What is expected —
Rewrite the records from the line that has "I want to click" through the line that has "y-tick-label: 0 is", swapping "screenshot" for "screen image" and changing nothing else. Leave the pictures out.

Source material —
* * * * * * * * *
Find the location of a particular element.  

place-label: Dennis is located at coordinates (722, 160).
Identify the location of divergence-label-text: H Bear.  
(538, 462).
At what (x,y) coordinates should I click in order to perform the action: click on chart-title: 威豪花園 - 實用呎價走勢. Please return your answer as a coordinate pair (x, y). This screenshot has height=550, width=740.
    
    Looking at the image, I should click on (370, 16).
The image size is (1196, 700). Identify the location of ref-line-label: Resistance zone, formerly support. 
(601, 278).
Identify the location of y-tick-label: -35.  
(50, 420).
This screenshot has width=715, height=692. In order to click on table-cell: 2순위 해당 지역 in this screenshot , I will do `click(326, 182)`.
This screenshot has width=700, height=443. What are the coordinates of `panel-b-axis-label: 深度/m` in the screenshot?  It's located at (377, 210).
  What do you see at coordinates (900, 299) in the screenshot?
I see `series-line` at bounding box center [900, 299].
* * * * * * * * *
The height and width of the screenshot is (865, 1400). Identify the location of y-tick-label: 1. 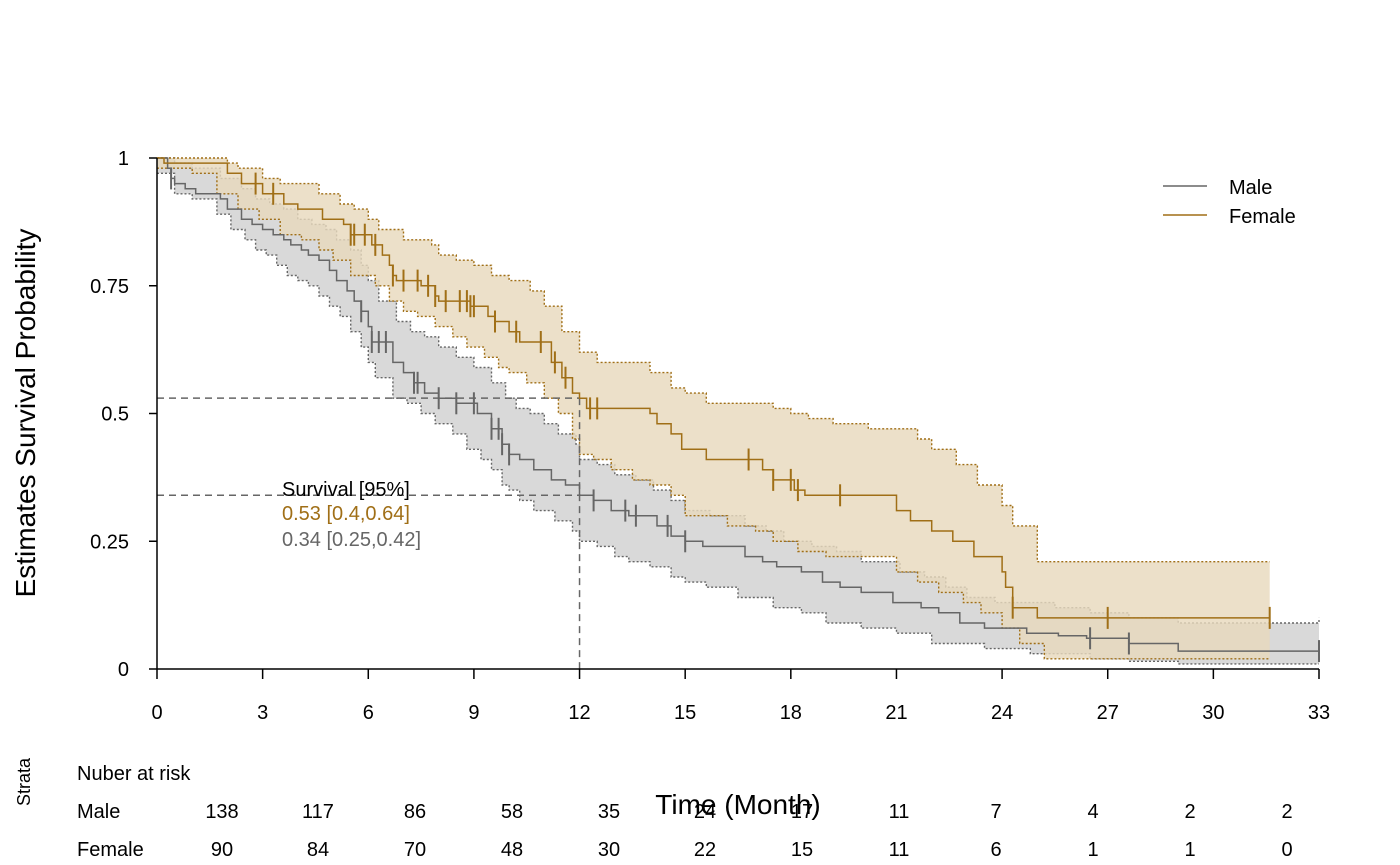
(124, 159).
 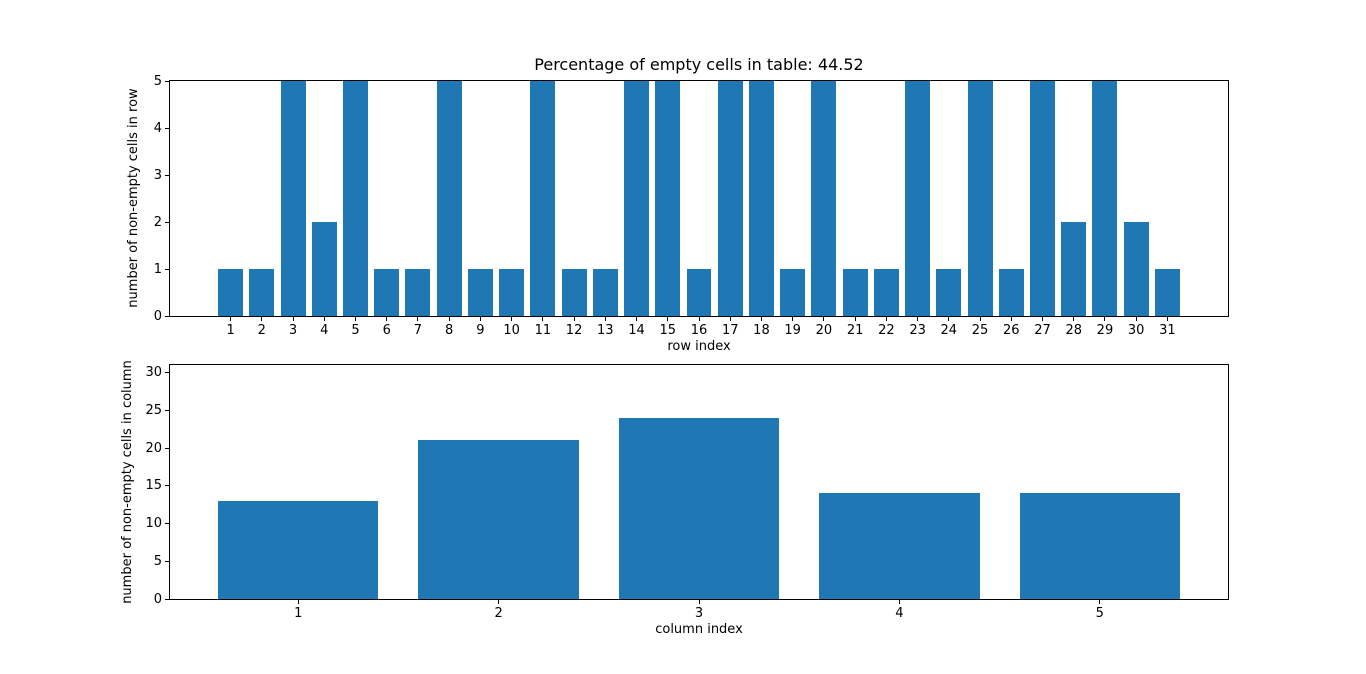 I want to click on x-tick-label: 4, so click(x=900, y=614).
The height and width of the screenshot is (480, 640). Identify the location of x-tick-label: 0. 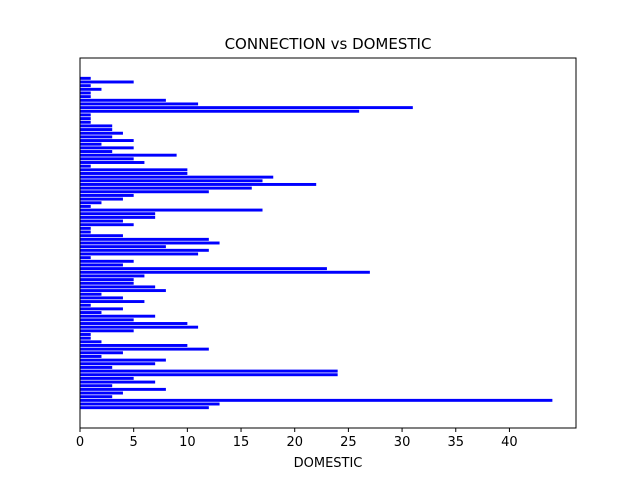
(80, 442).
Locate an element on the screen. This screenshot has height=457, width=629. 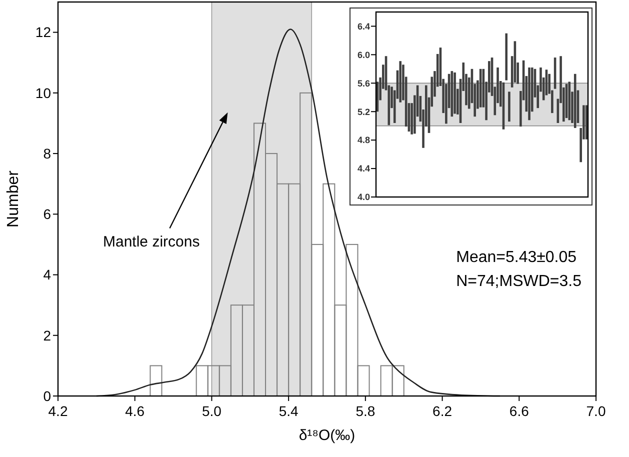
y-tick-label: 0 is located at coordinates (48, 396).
* * * * * * * * *
Answer box —
  I want to click on x-tick-label: 4, so click(x=900, y=614).
The height and width of the screen image is (480, 640). Identify the location of x-tick-label: 0. 
(80, 442).
Locate an element on the screen. This screen image has height=457, width=629. 
y-tick-label: 0 is located at coordinates (48, 396).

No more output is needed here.